Material supplied

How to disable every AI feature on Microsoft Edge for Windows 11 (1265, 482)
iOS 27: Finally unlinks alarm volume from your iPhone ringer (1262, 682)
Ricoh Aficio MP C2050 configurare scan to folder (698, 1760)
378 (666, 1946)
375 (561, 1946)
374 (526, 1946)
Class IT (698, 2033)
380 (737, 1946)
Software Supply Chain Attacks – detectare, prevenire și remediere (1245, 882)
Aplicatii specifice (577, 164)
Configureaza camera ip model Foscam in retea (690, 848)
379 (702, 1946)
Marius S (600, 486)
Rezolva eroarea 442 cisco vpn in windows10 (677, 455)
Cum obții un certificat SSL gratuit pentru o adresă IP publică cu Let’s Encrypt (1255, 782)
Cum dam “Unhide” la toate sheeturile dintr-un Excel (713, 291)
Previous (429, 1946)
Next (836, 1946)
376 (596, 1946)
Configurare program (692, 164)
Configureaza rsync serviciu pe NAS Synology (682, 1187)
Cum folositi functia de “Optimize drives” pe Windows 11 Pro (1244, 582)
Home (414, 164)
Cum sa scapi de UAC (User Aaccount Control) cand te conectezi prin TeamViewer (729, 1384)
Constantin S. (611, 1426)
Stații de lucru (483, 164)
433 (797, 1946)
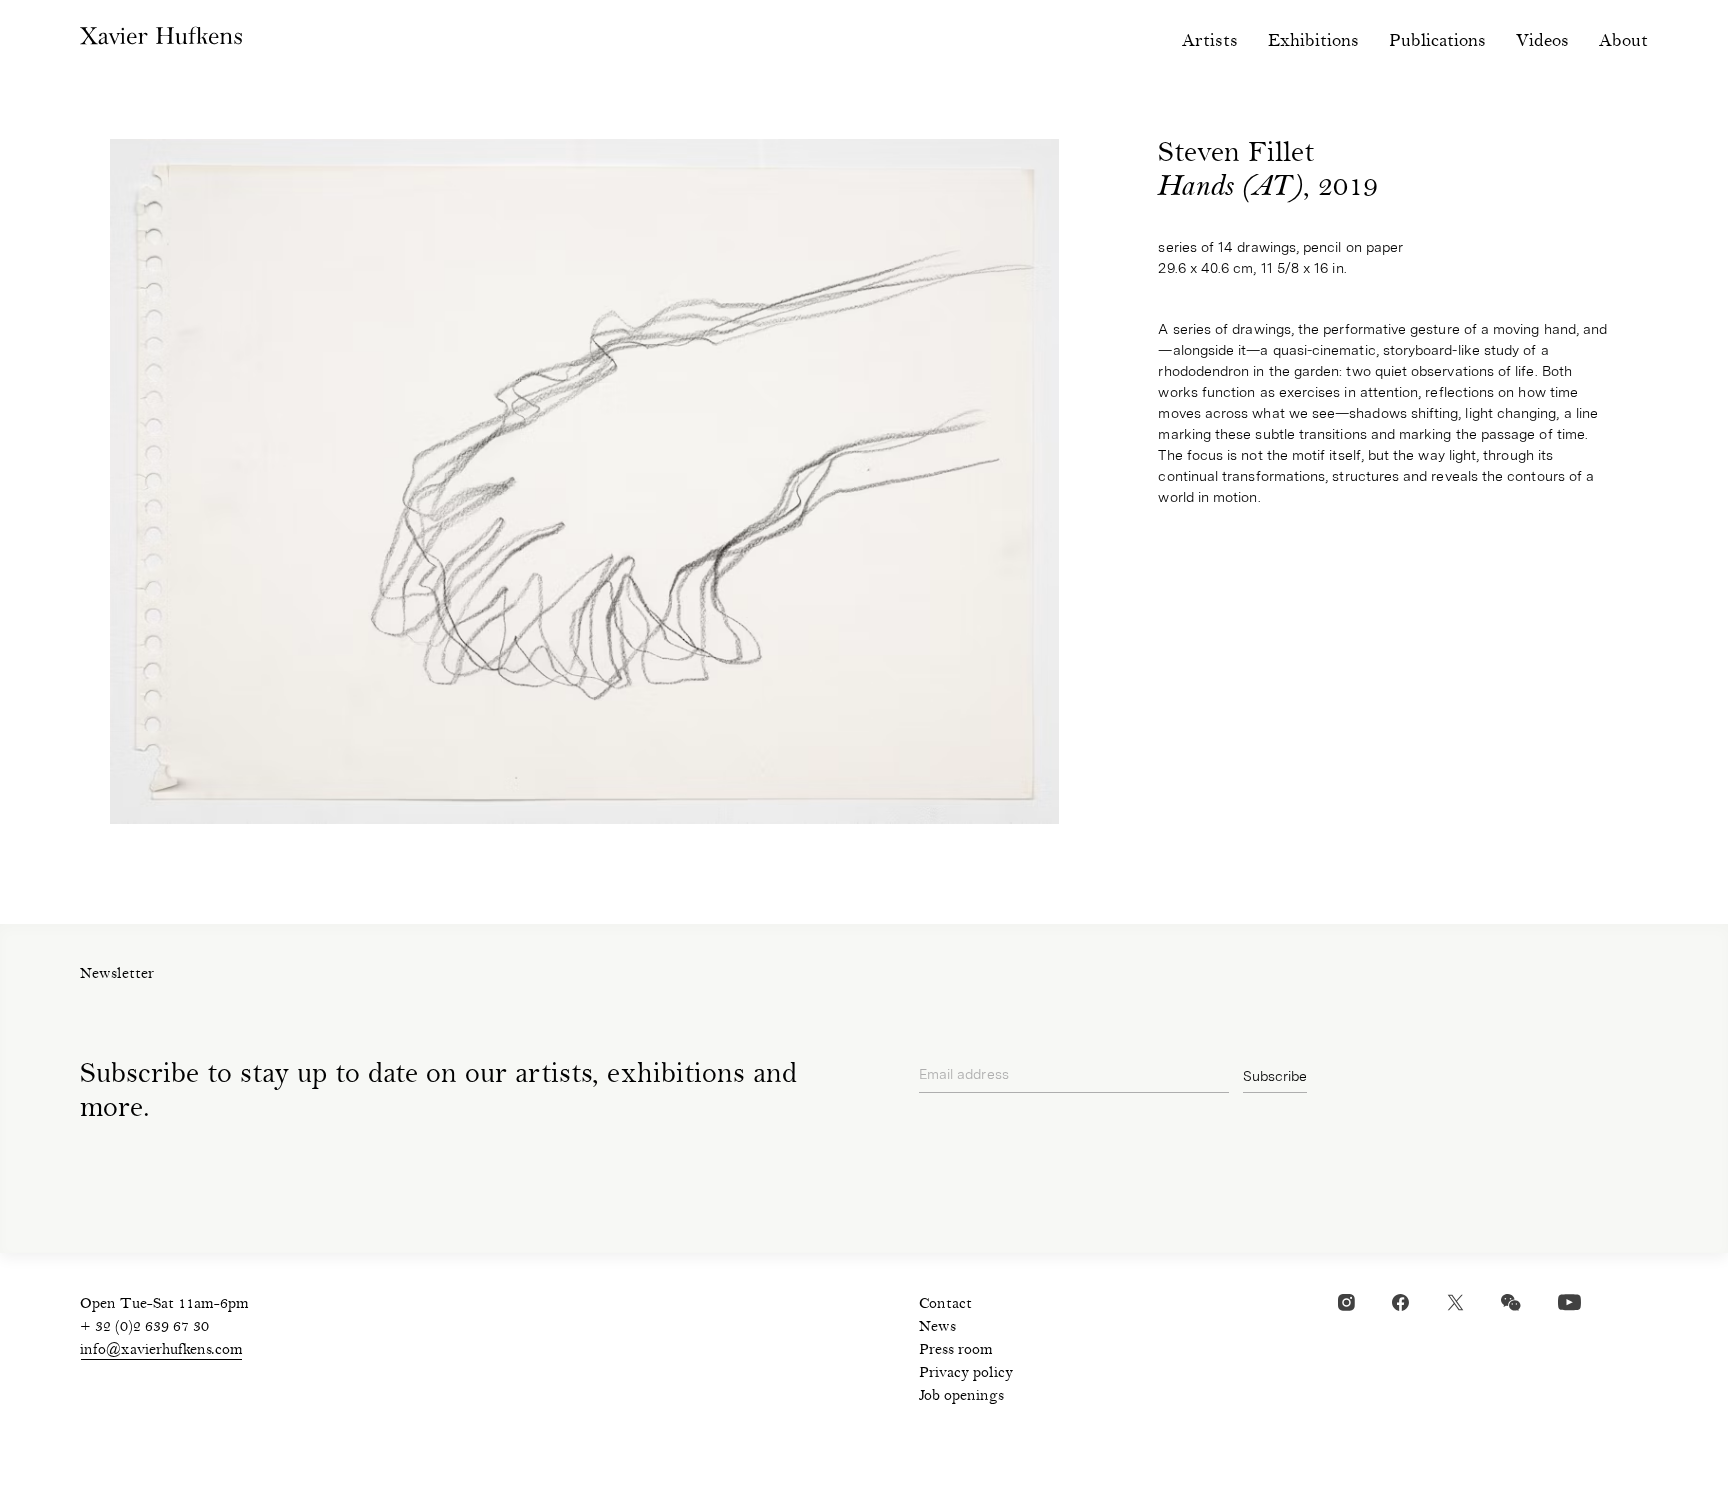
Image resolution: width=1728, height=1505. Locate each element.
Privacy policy (966, 1374)
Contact (945, 1305)
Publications (1437, 41)
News (937, 1328)
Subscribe (1275, 1076)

Problem statement
Every line from the one that holds "379 (702, 1946)" to the end of the listing should be output exactly, with pictures left out, please.

Your response
379 (702, 1946)
Marius S (600, 486)
Rezolva eroarea 442 cisco vpn in windows10 (677, 455)
Cum obții un certificat SSL gratuit pentru o adresă IP publică cu Let’s Encrypt (1255, 782)
Cum dam “Unhide” la toate sheeturile dintr-un Excel (713, 291)
Previous (429, 1946)
Next (836, 1946)
376 (596, 1946)
Configurare program (692, 164)
Configureaza rsync serviciu pe NAS Synology (682, 1187)
Cum folositi functia de “Optimize drives” pe Windows 11 Pro (1244, 582)
Home (414, 164)
Cum sa scapi de UAC (User Aaccount Control) cand te conectezi prin TeamViewer (729, 1384)
Constantin S. (611, 1426)
Stații de lucru (483, 164)
433 (797, 1946)
Image resolution: width=1728, height=1505. Locate each element.
Privacy policy (966, 1374)
Contact (945, 1305)
Publications (1437, 41)
News (937, 1328)
Subscribe (1275, 1076)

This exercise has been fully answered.